Not in the Vietnam war of 1963-68, the disastrous years where policy was shaped by the best and brightest of American liberalism. Not in the Vietnam war of 1969-73, when Richard Nixon and General Creighton Abrams managed to adjust our strategy, defeat the enemy, and draw down American troops all at once—an achievement affirmed and rewarded by the American electorate in November 1972.

Not in the Vietnam of early 1975, when the Democratic Congress insisted on cutting off assistance to our allies in South Vietnam and Cambodia, thereby inviting the armies of the North and the Khmer Rouge to attack.

And not in the defeats of April 1975. As the American left celebrated from New York to Hollywood, in Phnom Penh former Cambodian prime minister Sirik Matak wrote to John Gunther Dean, the American ambassador, turning down his offer of evacuation:

Dear Excellency and Friend:

I thank you very sincerely for your letter and for your offer to transport me towards freedom. I cannot, alas, leave in such a cowardly fashion. As for you, and in particular for your great country, I never believed for a moment that you would have this sentiment of abandoning a people which has chosen liberty. You have refused us your protection, and we can do nothing about it. You leave, and my wish is that you and your country will find happiness under this sky. But, mark it well, that if I shall die here on the spot and in my country that I love, it is no matter, because we all are born and must die. I have only committed this mistake of believing in you [the Americans].

○ ○ ○ ○ ○ ○ ○

* [Directions]
a - Reproduce the portion of the passage on Vietnam starting at "Not in the Vietnam war of 1963-68, the" and ending at "Rouge to attack.".
b - In the passage on Vietnam, to whom did Sirik Matak write when he turned down the offer of evacuation?
c - Translate this sentence from the passage on Vietnam into Spanish: "I cannot, alas, leave in such a cowardly fashion."

○ ○ ○ ○ ○ ○ ○

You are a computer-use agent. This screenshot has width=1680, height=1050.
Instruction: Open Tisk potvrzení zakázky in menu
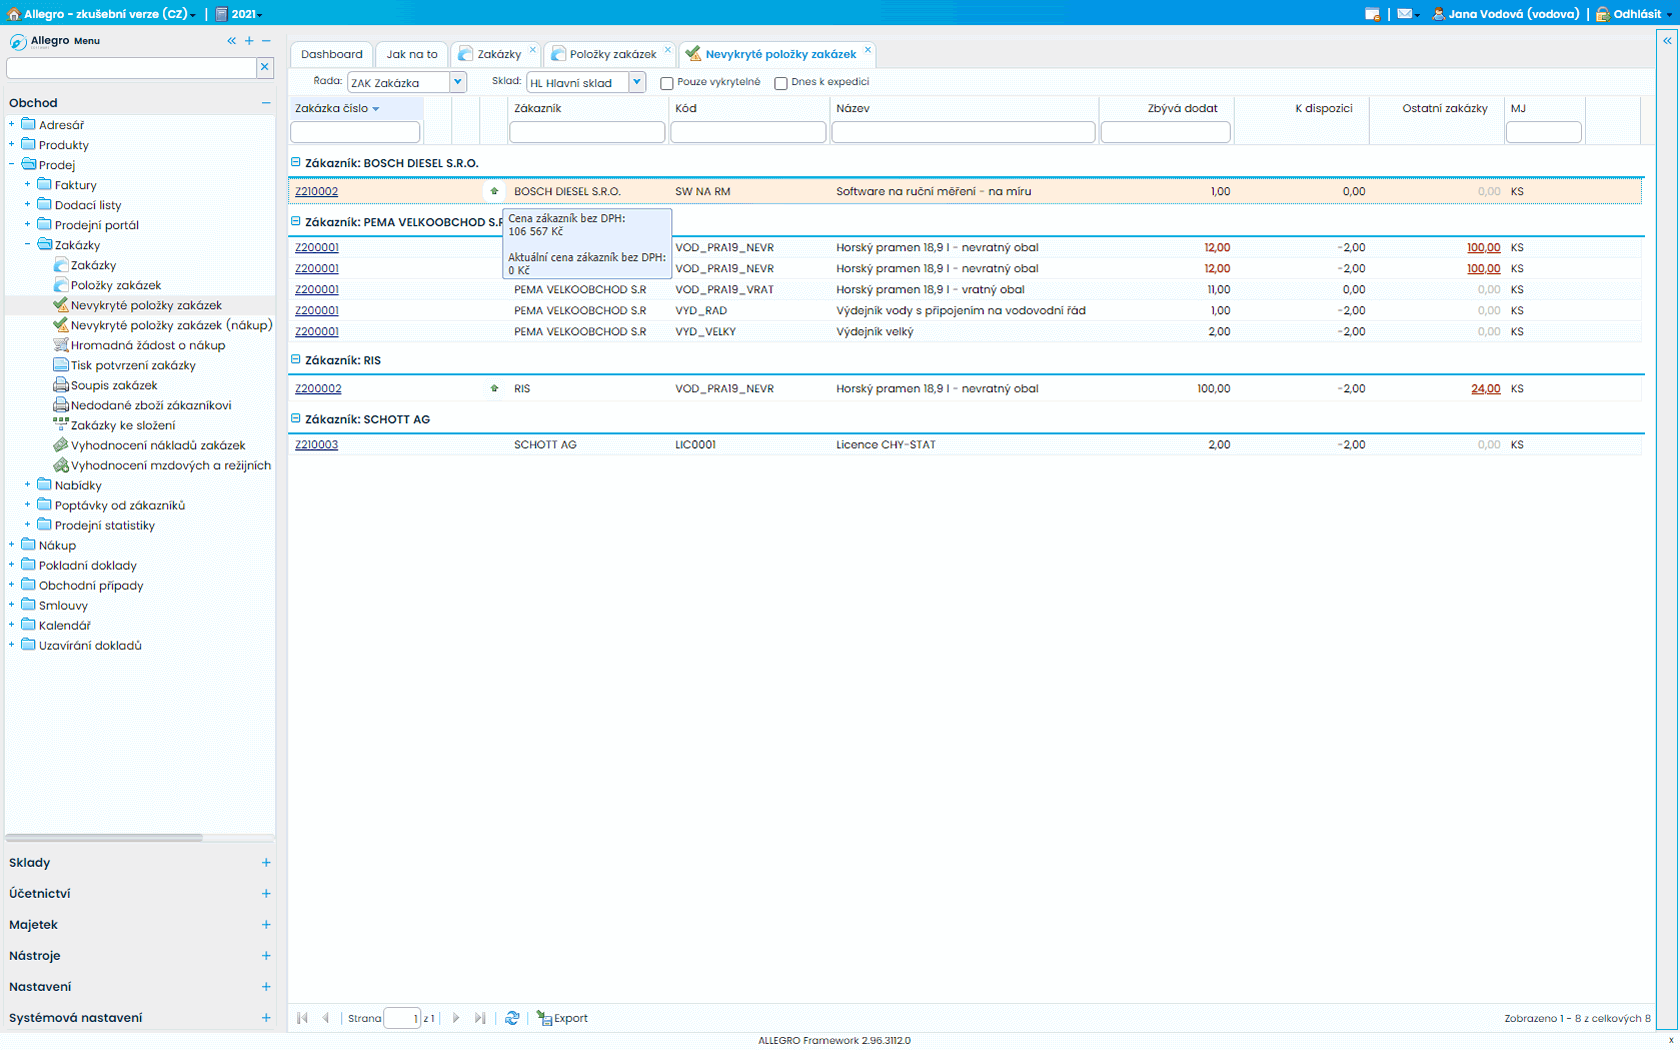coord(133,365)
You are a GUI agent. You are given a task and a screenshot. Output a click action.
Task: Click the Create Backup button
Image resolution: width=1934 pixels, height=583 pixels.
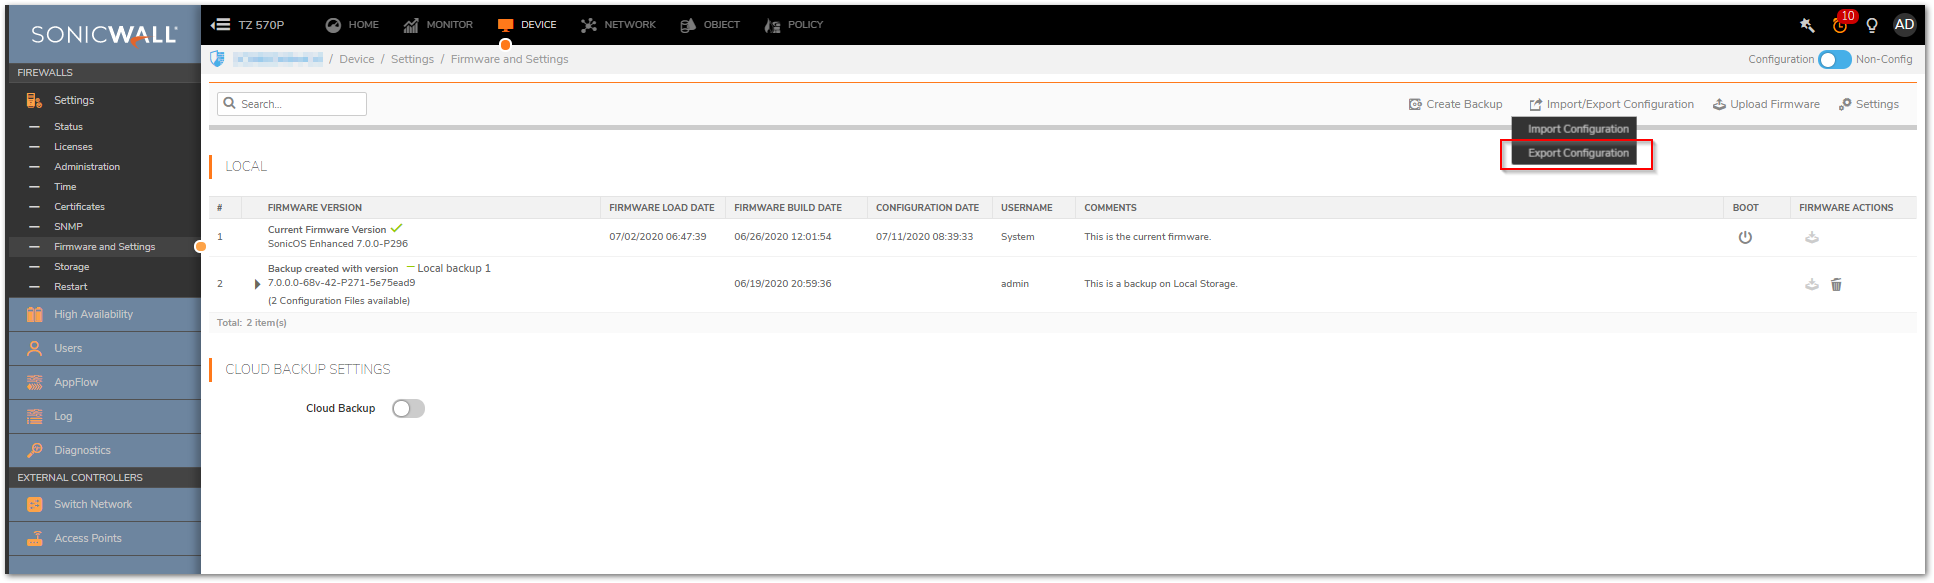click(x=1456, y=104)
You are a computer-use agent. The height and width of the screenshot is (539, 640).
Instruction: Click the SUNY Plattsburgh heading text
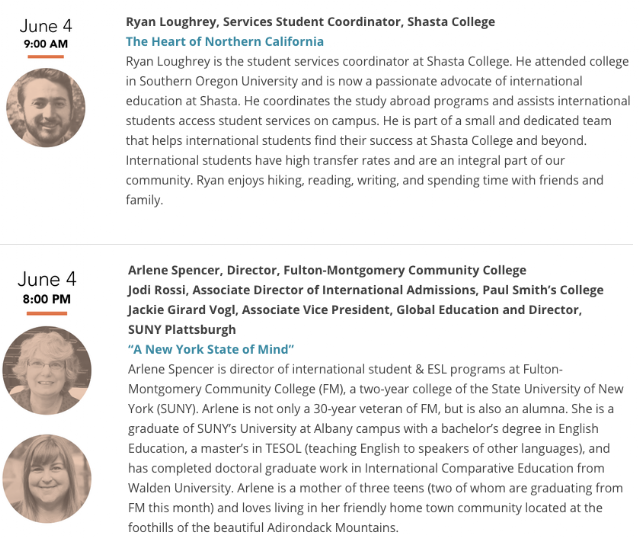[182, 330]
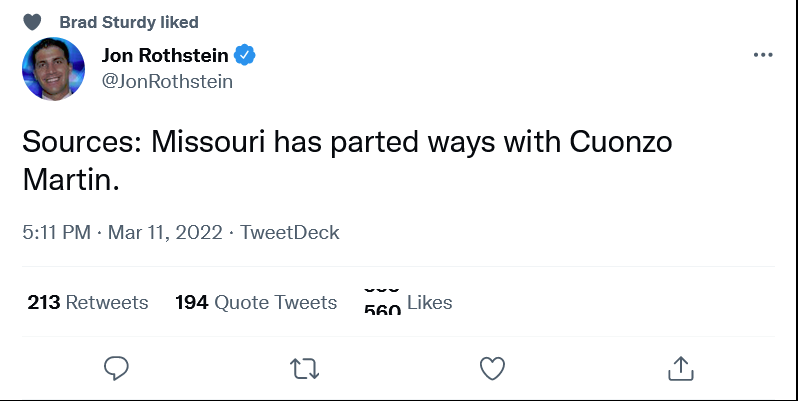Open the Jon Rothstein display name

pos(165,55)
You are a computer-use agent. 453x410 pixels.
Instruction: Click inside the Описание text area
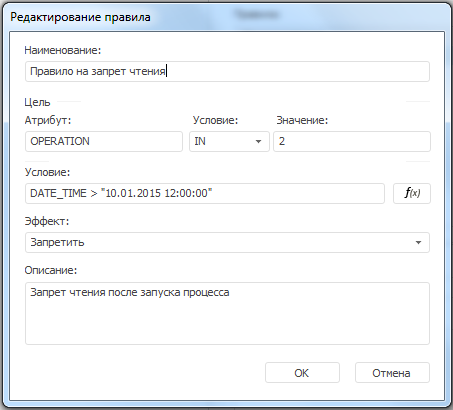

○ ○ ○ ○ ○ ○ ○

* [Task-by-task answers]
a -
Not in the Vietnam war of 1963-68, the disastrous years where policy was shaped by the best and brightest of American liberalism. Not in the Vietnam war of 1969-73, when Richard Nixon and General Creighton Abrams managed to adjust our strategy, defeat the enemy, and draw down American troops all at once—an achievement affirmed and rewarded by the American electorate in November 1972.

Not in the Vietnam of early 1975, when the Democratic Congress insisted on cutting off assistance to our allies in South Vietnam and Cambodia, thereby inviting the armies of the North and the Khmer Rouge to attack.

b - John Gunther Dean, the American ambassador.

c - No puedo, por desgracia, marcharme de una manera tan cobarde.